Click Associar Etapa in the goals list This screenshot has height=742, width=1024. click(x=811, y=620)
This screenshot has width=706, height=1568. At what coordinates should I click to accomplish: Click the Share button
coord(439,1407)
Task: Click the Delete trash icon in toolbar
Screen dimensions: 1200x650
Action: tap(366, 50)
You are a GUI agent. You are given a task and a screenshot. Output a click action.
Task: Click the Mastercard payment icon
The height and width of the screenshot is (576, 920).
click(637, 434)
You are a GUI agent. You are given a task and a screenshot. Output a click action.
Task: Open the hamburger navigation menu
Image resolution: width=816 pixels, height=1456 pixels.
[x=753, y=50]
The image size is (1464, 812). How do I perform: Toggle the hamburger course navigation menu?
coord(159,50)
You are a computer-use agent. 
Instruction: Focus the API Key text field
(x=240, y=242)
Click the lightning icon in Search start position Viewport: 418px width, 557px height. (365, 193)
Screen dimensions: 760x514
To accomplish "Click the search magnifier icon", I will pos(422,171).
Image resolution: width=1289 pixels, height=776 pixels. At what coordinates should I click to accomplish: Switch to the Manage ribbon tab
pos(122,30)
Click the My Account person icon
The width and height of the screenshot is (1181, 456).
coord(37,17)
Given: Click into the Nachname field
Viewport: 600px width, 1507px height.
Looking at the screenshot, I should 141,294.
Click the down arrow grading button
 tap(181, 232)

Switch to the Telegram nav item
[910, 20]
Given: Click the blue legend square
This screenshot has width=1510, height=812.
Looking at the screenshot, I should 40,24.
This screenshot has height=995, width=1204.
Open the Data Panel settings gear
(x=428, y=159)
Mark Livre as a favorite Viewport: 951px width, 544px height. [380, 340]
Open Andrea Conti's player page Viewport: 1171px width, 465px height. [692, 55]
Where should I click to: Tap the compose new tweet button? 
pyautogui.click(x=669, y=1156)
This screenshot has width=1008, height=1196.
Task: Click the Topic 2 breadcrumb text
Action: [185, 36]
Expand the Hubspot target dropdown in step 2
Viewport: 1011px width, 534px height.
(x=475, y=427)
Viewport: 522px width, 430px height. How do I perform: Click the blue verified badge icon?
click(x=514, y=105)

Problem requirements
Set down all of the data above again, line for line, changing nothing.

Written answer
Click Associar Etapa in the goals list This screenshot has height=742, width=1024. click(x=811, y=620)
This screenshot has width=706, height=1568. At what coordinates should I click to accomplish: Click the Share button
coord(439,1407)
Task: Click the Delete trash icon in toolbar
Screen dimensions: 1200x650
Action: tap(366, 50)
You are a GUI agent. You are given a task and a screenshot. Output a click action.
Task: Click the Mastercard payment icon
The height and width of the screenshot is (576, 920).
click(637, 434)
You are a GUI agent. You are given a task and a screenshot. Output a click action.
Task: Open the hamburger navigation menu
Image resolution: width=816 pixels, height=1456 pixels.
[x=753, y=50]
The image size is (1464, 812). How do I perform: Toggle the hamburger course navigation menu?
coord(159,50)
You are a computer-use agent. 
Instruction: Focus the API Key text field
(x=240, y=242)
Click the lightning icon in Search start position Viewport: 418px width, 557px height. (365, 193)
Screen dimensions: 760x514
To accomplish "Click the search magnifier icon", I will pos(422,171).
Image resolution: width=1289 pixels, height=776 pixels. At what coordinates should I click to accomplish: Switch to the Manage ribbon tab
pos(122,30)
Click the My Account person icon
The width and height of the screenshot is (1181, 456).
coord(37,17)
Given: Click into the Nachname field
Viewport: 600px width, 1507px height.
Looking at the screenshot, I should 141,294.
Click the down arrow grading button
 tap(181, 232)

Switch to the Telegram nav item
[910, 20]
Given: Click the blue legend square
This screenshot has width=1510, height=812.
Looking at the screenshot, I should 40,24.
This screenshot has height=995, width=1204.
Open the Data Panel settings gear
(x=428, y=159)
Mark Livre as a favorite Viewport: 951px width, 544px height. [380, 340]
Open Andrea Conti's player page Viewport: 1171px width, 465px height. [692, 55]
Where should I click to: Tap the compose new tweet button? 
pyautogui.click(x=669, y=1156)
This screenshot has width=1008, height=1196.
Task: Click the Topic 2 breadcrumb text
Action: [185, 36]
Expand the Hubspot target dropdown in step 2
Viewport: 1011px width, 534px height.
(x=475, y=427)
Viewport: 522px width, 430px height. How do I perform: Click the blue verified badge icon?
click(x=514, y=105)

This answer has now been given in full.